今回、ネットで探し引き受けて下さったのは横須賀の革作家工房『革髭』
(http://kawahige.com)
を主宰する森友弘和さん。HPでは、バッグ、ケース、ベルト、革小物製品などを受注制作するとありました。早速、一回目の打ち合わせ。エイ革の表面のウロコは工業用ミシンでさえも針が折れてしまうほど堅いので、三辺は穴を開けて革紐でかがることに決定。
すぐに牛革でサンプルを作り写真を送って下さり、かがり目の間隔や革紐の太さを決定。こちらは稲荷町にある紐専門店で絹の組紐を入手。その後、何回かイメージの確認メールが行き交いました。途中、試作品を見せていただくために2回目の打ち合わせ。
ほぼイメージを正確に共有できたことで一安心。
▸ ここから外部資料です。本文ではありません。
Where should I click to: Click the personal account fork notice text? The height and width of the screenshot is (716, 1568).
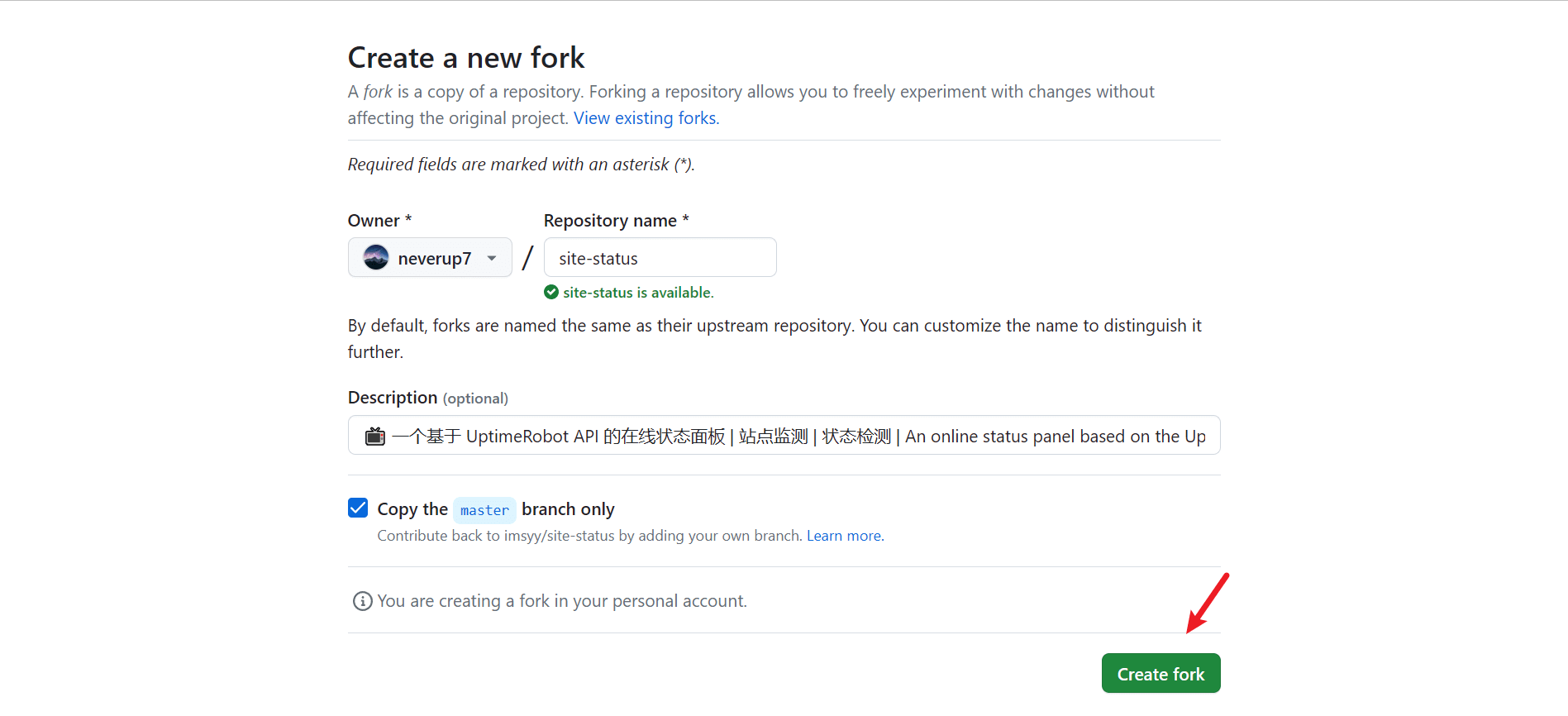[x=562, y=601]
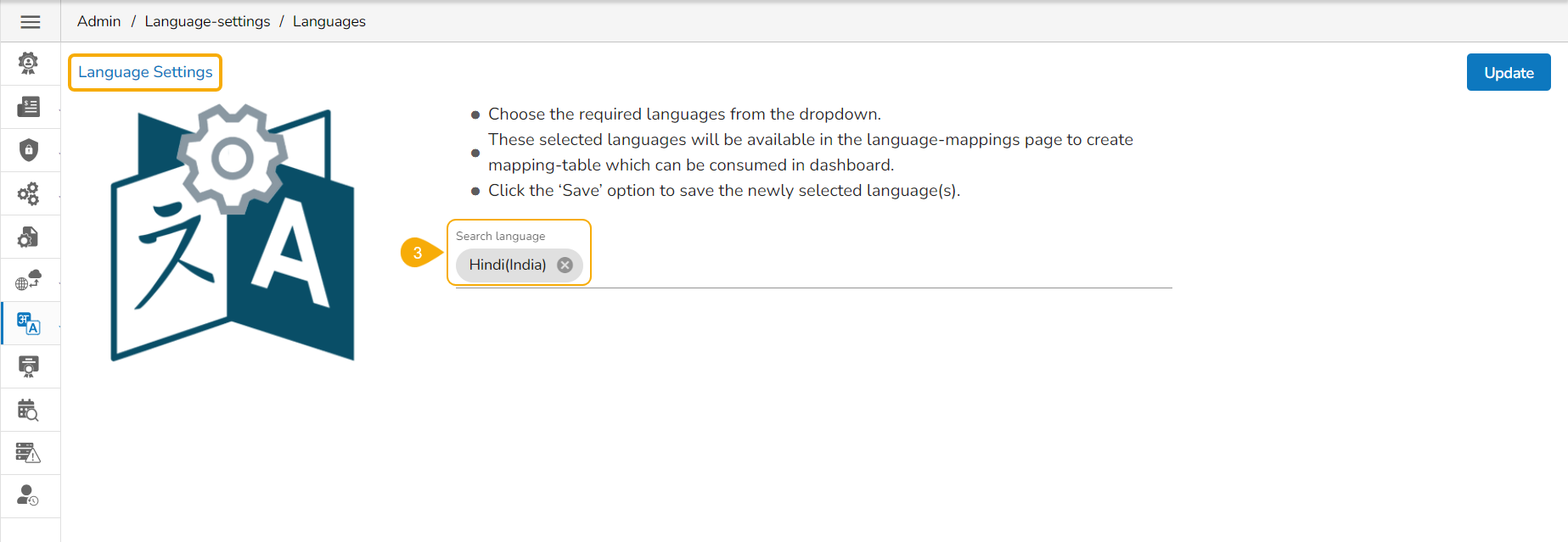
Task: Select the multiple gears configuration icon
Action: point(29,193)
そこで閃いたのがタッセル。動きにつれて揺れる絹の房を両端につけてくださるようお願いしました。この作業は思いのほかむつかしかったようで、組紐の先端と房の紐を縫い合わせて一体化し、糊で固めてエイ革に固定。結構重いスマホの重量を受けつつ、軽やかに房が揺れるよう工夫して下さいました。繊細な作りに仕上り、長く使えそうな一品となりました。
蛇足。なぜ、スマホ用ポシェットを欲しいと思ったのかというと、車に閉め出され、酷い目にあったからです。地方から東京に戻ろうとしていた真冬の夕刻、バッグやコート一切合財を助手席に放り込み、すぐ戻るつもりでちょっと車を離れて戻ってみると両側のドアともロックされている!キーは助手席に置いたバッグの中。何が起こったのか分からない数秒ののち、事態が飲み込め青ざめました。財布もコートもなく寒風吹き荒ぶなかに佇むことに。不幸中の幸い、常にパンツのポケットに入れているガラ系ケータイに、緊急連絡先が登録してあったので、すぐに助けを呼ぶことができたのでした。教訓その1、地震のときなど、バッグは手から離れてしまうこともあるはず。ケータイはバッグの中ではなく、必ず必ず身につけていること。